According to the threat actor, the stolen data is being sold for $1,000 on a hacking forum. The data allegedly includes over 11GB of information, encompassing more than 24 million student records, over 24,000 teacher records, and approximately 500 records containing staff information. The hacker shared samples of the data to prove its legitimacy, which included around 1,000 student records complete with Social Security Numbers (SSNs), addresses, parent addresses, email addresses, contact information, and dates of birth.
The authenticity and recency of the data remain uncertain as the threat actor only shared a small portion of the allegedly stolen information. There might be new information that has not yet been disclosed.
“We are looking into this and will get back to you if we have further information to share,” said LAUSD Public Information Officer Britt Vaughan in a statement to BleepingComputer.
In a related incident, LAUSD was hit by a ransomware attack in September 2022 over the Labor Day weekend. The Vice Society gang claimed responsibility for that breach, claiming they stole 500GB of files before encrypting the district’s systems.
Following the 2022 attack, LAUSD mandated all employees (teachers, support staff, and administrators) as well as students, reset their @LAUSD.net account credentials in person at a district site and expedited the rollout of multi-factor authentication.
Steve Hahn, Executive VP, BullWall has this to say:
“The threat landscape has taken a sinister turn in the last few years, partly because these (mostly) Russian based threat actors consider our support of Ukraine an act of war and also because of the financial stakes. This is a multi-billion-dollar industry now. However recent years has seen the threat actors intentionally targeting young children for extortion and blackmail, which is precisely what this. It’s unconscionable.

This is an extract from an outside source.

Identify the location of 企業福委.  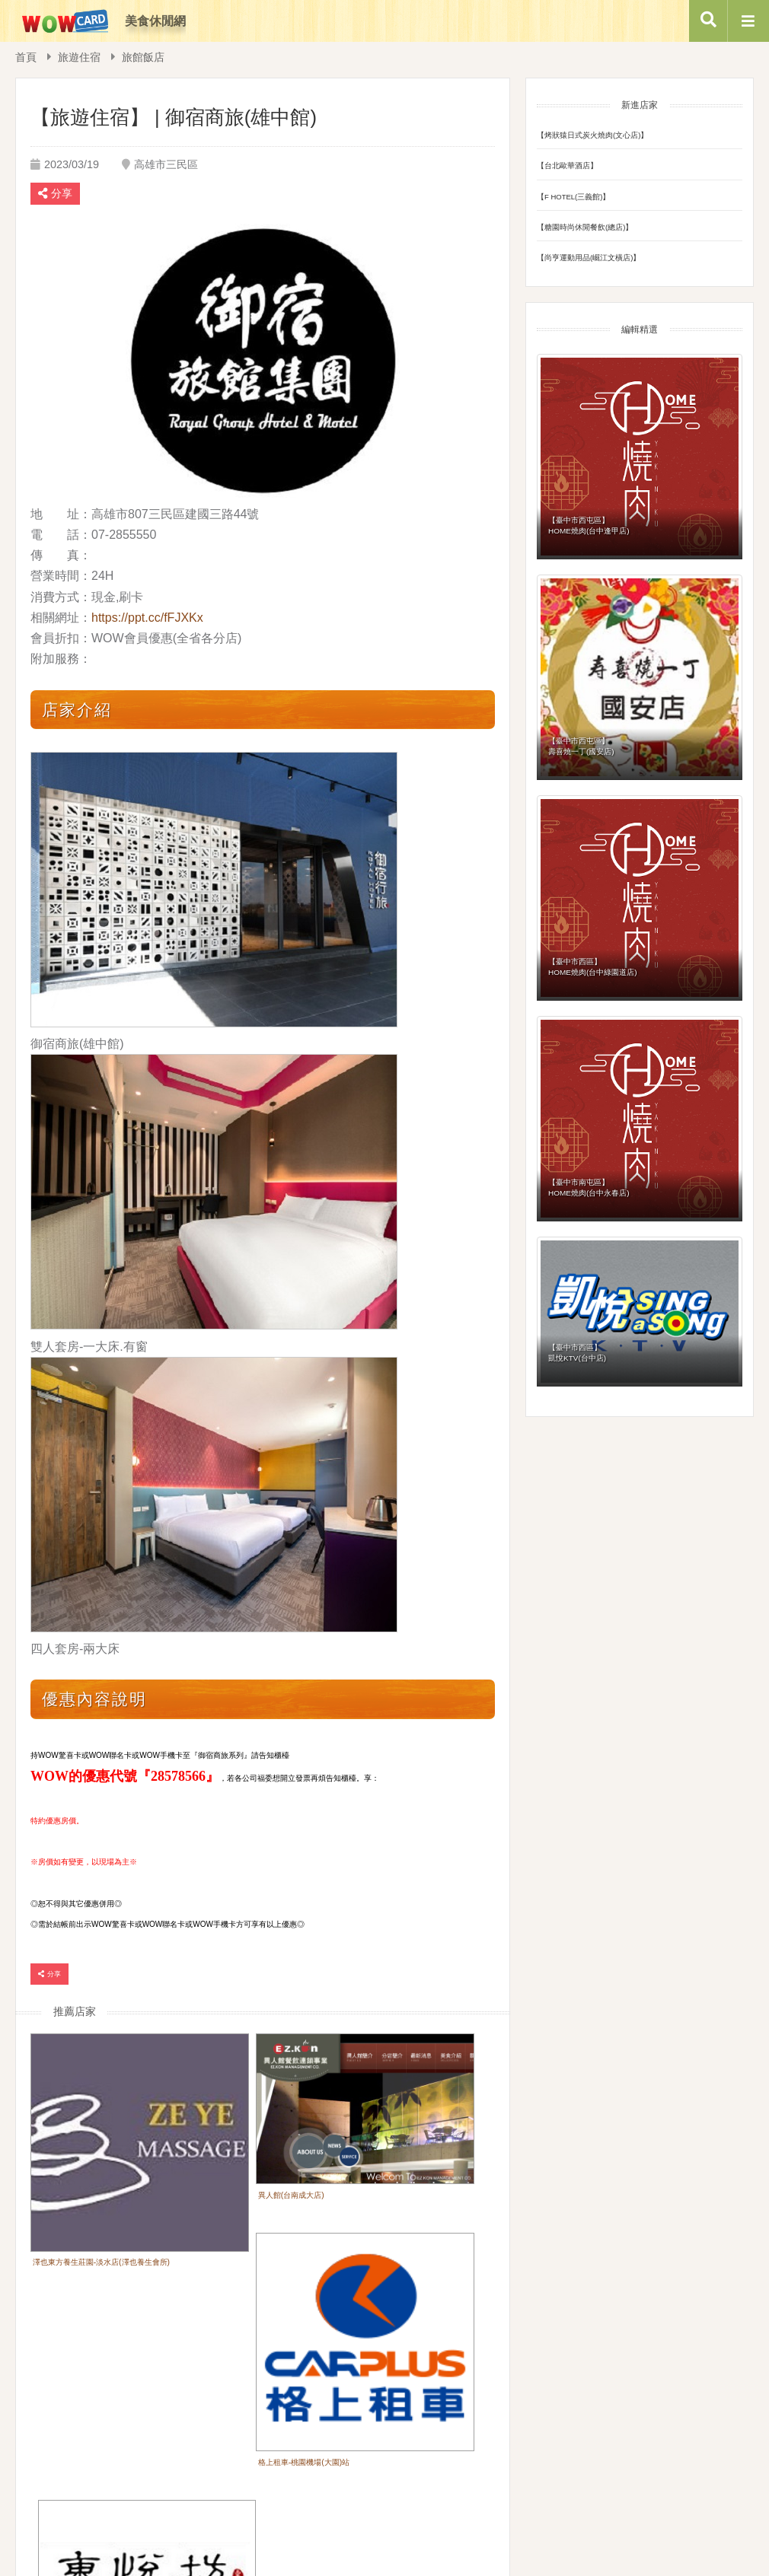
(397, 2493).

“Threat actors target schools with “dual extortion” techniques. They exfiltrate data on students and encrypt all of the school’s data in a sequenced attack. The school will have to pay to not have that data leaked and pay again to get it decrypted. The information they can get in an attack like this is devastating to the children involved. Information about their grades, sexual activity, medications or mental healthcare, domestic violence, sexual orientation or identity and disciplinary actions. When this gets leaked parents will be, rightfully, outraged and the political fallout severe. The threat actors know this and seem to disregard the impact on the well-being of the targeted children.

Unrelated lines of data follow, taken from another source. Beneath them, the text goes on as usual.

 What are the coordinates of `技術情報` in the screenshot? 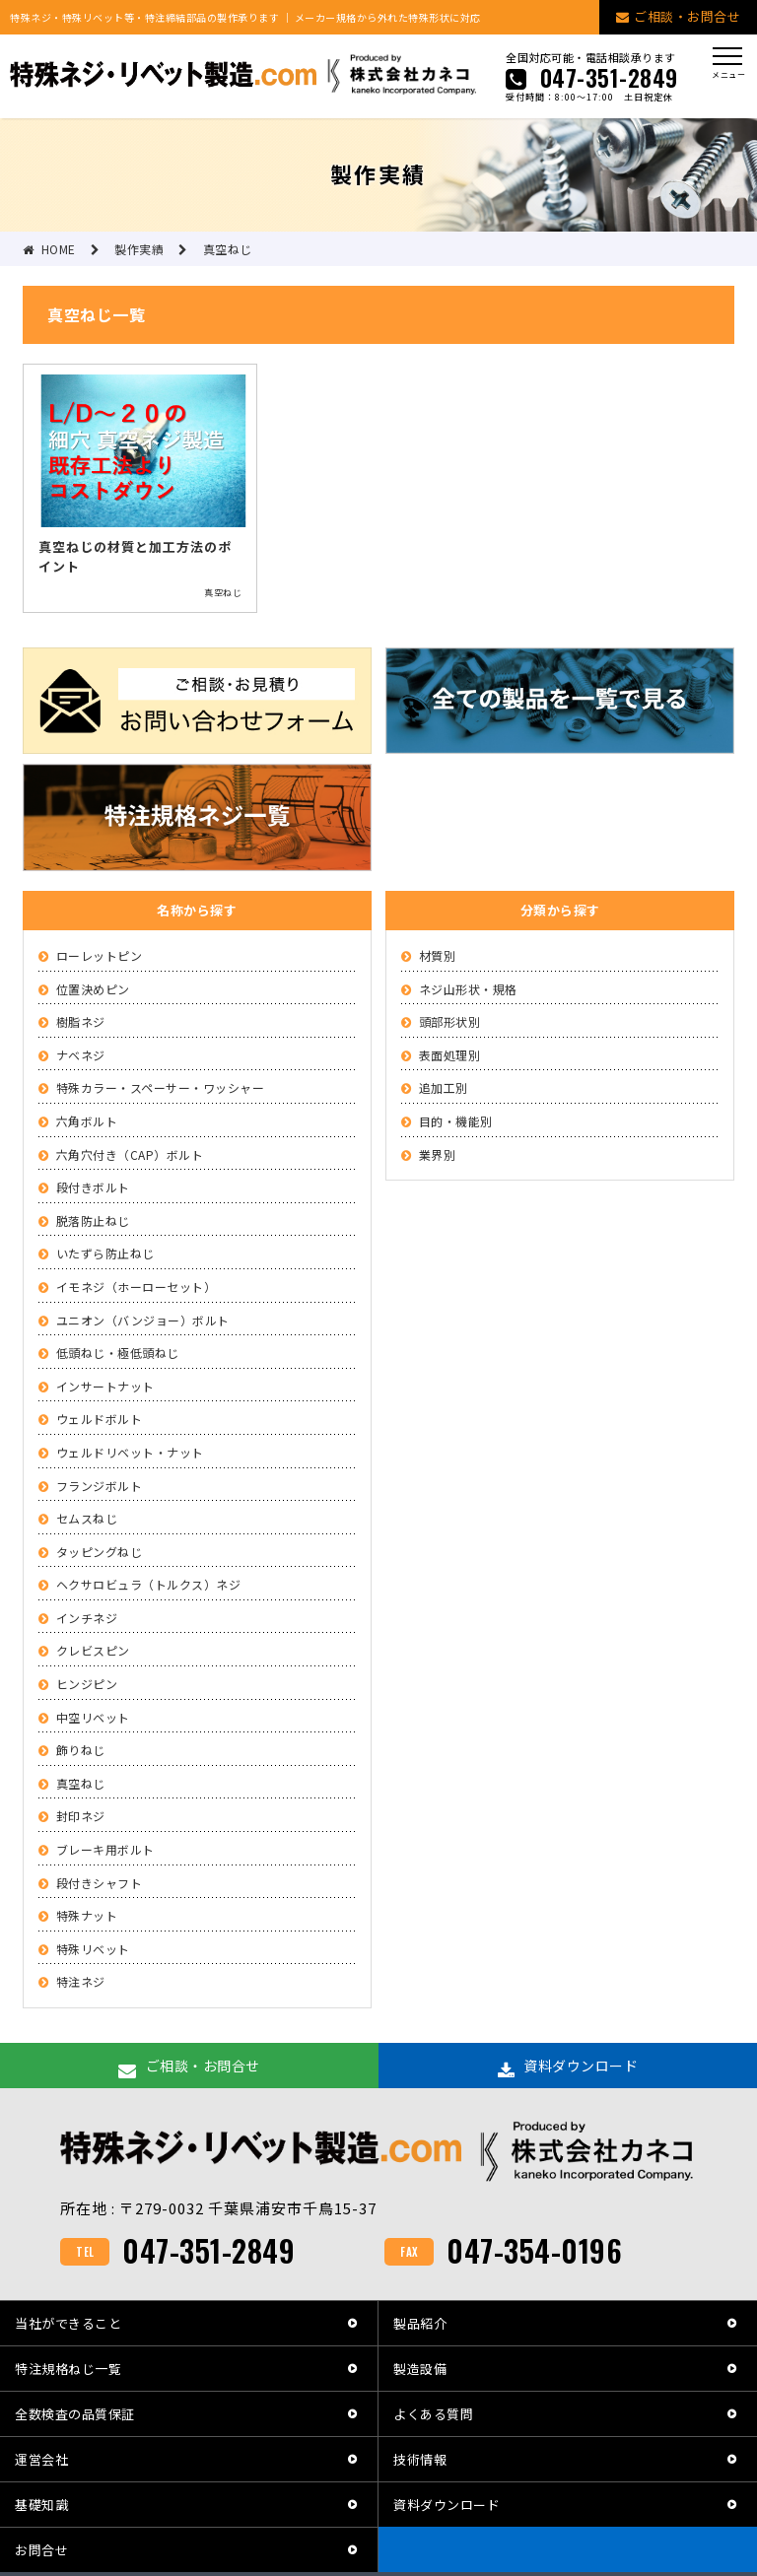 It's located at (420, 2459).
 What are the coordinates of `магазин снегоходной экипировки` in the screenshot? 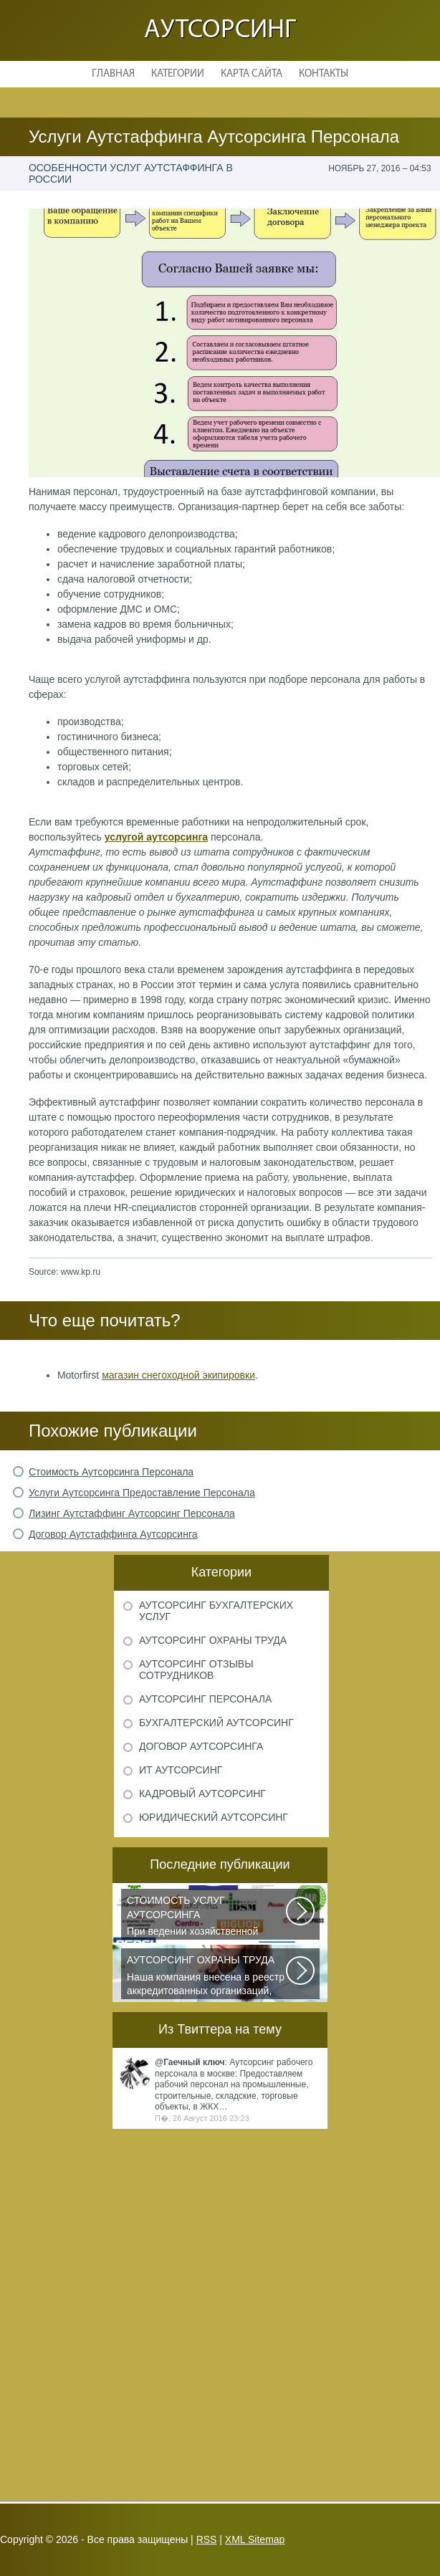 It's located at (178, 1375).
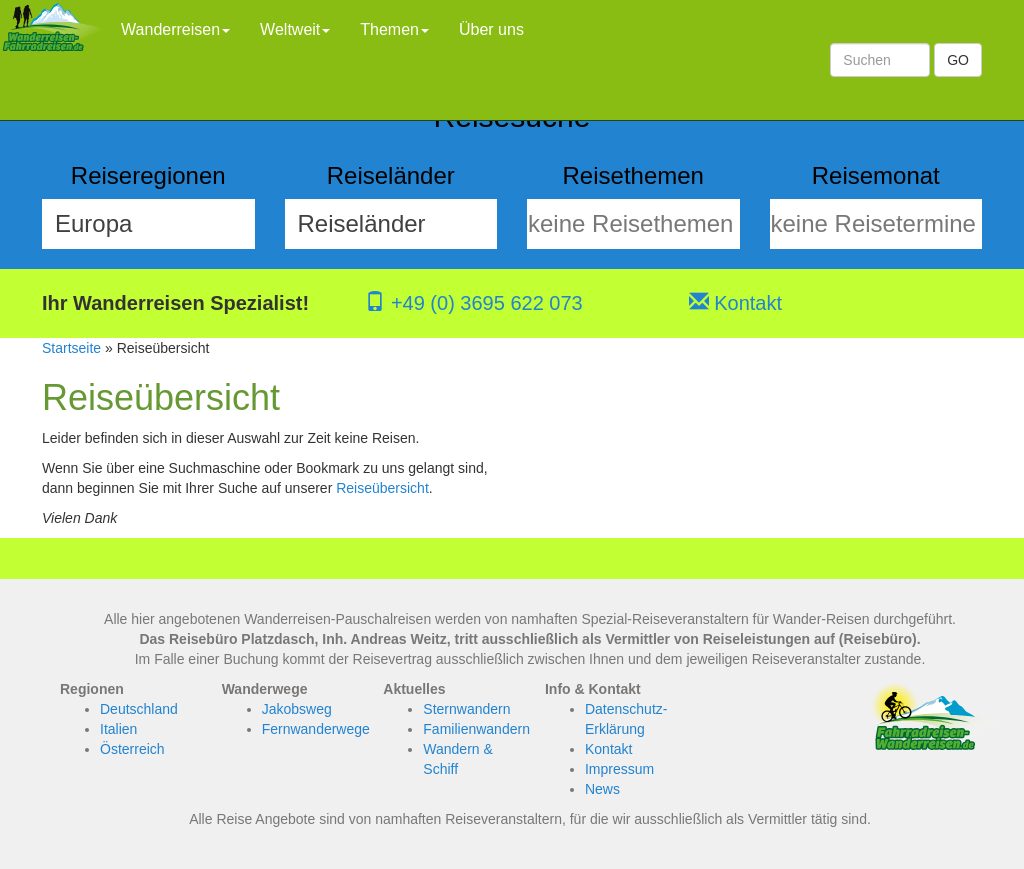 The height and width of the screenshot is (869, 1024). Describe the element at coordinates (466, 709) in the screenshot. I see `Sternwandern` at that location.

“Unlike big corporations or other government services, schools simply don’t have the resources or personnel to prevent these attacks. It is not a matter of “if” a school district will be hit but “when” and the funding bodies don’t seem willing to allocate pro-active funding until they’ve been hit and see first-hand the fallout. However, even with the best prevention tools in the world a determined threat actor will eventually break through.
“Schools need to limit the sensitive information they document and retain. They need recovery strategies for the eventuality and need to also focus on rapid containment of the event to limit the amount of data impacted. It is also important to hold tabletop exercises to create a playbook for what happens when they eventually do get hit. How Legal, Boards and City Councils will be involved. These exercises often open up the eyes of the city councils to just how impactful these events are.”
Dave Ratner, CEO, HYAS follows with this:
“Schools and universities are increasingly becoming common targets, both because of the treasure trove of data they contain and their overall cyber security posture, which is unfortunately often less than perfect based on limited budgets. It’s imperative that those in the education sector prioritize cyber security hygiene — often this can be accomplished in a budget-friendly manner via one of the many MSP and MSSPs that focus on best practices.”
It will be interesting to see if these claims of LAUSD being pwned again are true. If they are, then LAUSD will have to do a lot of hard work to make sure that threat actors don’t go three for three so to speak.